« Inspiré d’une histoire vraie » et même tourné « dans le plus grand respect des faits » : avant même son générique, Fargo impose une solennité extrême. Le spectateur qui ignorerait tout du film pourrait ainsi se laisser abuser par les deux frères Coen qui font preuve d’une astucieuse malice. En nous conditionnant à croire qu’il s’agit d’une histoire vraie, en nous indiquant en outre dès le départ qu’il y a eu des survivants, on s’attend à un drame terrible, voire à une tragédie impitoyable. Joel et Ethan Coen parviennent ainsi à créer un horizon d’attente… qu’ils vont d’autant mieux détruire par la suite. Fargo n’est pas le drame larmoyant que l’on pouvait attendre, mais une comédie noire extrêmement drôle où il n’y a aucun personnage pour rattraper l’autre, ni les criminels minables, ni la police incapable. Un classique, à (re)voir avec plaisir !
Fargo, petite bourgade dans le Dakota du Nord, une nuit d’hiver. Jerry, responsables des ventes dans une concession automobile, rencontre deux types louches dans un bar miteux de la ville. Il amène avec lui une voiture flambant neuve et on comprend vite qu’il veut embaucher ces deux voyou. L’objectif est pour le moins original : endetté à l’insu de sa famille, il veut extorquer de l’argent à son beau-père fortuné, mais qui le déteste. À cette fin, il n’a pas trouvé mieux que de demander à deux voyous de kidnapper sa femme et demander une rançon que le père paiera. Fargo se construit autour de cette idée un peu folle, et on peut sentir dès la rencontre dans le bar que c’est une mauvaise idée. Dès lors, une sorte de machine infernale se met en action et rien de ce qui était prévu ne se déroule comme prévu. Les deux hommes embauchés pour le job sont des criminels assez grossiers qui mettent la maison sans dessus dessous, en passant.
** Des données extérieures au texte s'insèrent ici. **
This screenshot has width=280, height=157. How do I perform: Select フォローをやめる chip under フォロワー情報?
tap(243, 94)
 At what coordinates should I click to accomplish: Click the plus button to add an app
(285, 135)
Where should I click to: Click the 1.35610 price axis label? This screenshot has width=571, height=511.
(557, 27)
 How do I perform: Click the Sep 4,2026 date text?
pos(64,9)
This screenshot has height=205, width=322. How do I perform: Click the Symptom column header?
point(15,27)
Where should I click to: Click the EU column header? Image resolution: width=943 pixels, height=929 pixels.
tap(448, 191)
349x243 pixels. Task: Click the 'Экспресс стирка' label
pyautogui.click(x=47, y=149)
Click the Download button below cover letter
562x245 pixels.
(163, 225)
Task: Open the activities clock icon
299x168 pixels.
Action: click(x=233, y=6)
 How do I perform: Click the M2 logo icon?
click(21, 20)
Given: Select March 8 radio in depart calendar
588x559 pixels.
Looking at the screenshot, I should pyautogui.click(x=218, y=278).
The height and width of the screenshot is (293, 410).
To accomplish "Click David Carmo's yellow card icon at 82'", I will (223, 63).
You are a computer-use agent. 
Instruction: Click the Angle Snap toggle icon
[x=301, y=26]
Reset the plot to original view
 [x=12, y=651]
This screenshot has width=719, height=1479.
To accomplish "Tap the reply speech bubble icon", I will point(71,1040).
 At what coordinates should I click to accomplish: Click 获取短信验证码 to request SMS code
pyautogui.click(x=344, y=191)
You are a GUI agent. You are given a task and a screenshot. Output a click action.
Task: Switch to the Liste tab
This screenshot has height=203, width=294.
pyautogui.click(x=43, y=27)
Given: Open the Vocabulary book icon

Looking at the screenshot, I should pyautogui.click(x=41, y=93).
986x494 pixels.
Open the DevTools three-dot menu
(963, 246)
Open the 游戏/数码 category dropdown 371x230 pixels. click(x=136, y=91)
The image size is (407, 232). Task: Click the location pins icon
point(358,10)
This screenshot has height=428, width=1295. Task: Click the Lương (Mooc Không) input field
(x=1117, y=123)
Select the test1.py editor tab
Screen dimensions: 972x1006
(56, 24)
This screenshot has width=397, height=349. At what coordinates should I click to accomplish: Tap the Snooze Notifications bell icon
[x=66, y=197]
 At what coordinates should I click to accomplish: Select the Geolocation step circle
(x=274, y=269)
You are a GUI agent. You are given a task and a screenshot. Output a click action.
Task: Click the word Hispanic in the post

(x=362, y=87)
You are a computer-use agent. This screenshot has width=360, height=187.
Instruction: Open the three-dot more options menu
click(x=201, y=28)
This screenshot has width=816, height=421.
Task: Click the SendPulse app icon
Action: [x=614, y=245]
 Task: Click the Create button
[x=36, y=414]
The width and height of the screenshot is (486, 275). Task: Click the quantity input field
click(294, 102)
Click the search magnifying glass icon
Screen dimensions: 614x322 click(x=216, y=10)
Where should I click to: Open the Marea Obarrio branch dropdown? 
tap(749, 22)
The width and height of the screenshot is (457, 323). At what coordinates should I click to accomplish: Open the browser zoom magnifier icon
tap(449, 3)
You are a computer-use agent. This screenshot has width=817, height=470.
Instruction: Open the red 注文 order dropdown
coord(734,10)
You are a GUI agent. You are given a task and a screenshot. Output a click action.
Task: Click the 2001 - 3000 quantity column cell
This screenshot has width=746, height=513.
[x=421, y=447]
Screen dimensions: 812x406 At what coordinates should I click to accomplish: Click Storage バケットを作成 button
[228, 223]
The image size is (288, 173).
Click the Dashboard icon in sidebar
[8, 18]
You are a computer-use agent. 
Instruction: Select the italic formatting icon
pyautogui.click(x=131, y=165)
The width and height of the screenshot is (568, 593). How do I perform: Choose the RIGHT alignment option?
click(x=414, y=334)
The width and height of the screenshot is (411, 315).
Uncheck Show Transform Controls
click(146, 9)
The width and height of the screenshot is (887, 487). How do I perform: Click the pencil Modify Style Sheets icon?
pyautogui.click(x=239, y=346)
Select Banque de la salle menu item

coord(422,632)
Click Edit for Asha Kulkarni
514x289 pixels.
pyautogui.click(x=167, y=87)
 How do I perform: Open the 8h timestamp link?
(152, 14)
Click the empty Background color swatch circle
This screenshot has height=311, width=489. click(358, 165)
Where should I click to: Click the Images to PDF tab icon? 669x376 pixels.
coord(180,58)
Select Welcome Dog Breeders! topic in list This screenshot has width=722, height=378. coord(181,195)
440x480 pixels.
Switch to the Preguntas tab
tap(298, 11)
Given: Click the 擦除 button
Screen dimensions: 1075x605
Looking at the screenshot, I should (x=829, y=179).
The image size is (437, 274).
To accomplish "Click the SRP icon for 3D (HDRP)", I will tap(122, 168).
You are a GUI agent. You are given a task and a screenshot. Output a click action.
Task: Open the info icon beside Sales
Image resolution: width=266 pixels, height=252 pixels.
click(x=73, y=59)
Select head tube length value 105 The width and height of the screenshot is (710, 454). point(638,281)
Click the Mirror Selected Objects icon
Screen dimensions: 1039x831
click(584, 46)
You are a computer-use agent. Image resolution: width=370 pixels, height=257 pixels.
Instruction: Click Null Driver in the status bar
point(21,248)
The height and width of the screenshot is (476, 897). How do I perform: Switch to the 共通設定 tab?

Et puis un policier les arrête et c’est un bain de sang qui commence : Joel et Ethan Coen filment une descente aux enfers, avec une accumulation de cadavres qui semble inexorable. C’est une tragédie, en quelque sorte, mais le film ne tombe jamais dans le tragique. Bien au contraire, plus les cadavres s’accumulent, plus Fargo augmente la dose d’humour noir.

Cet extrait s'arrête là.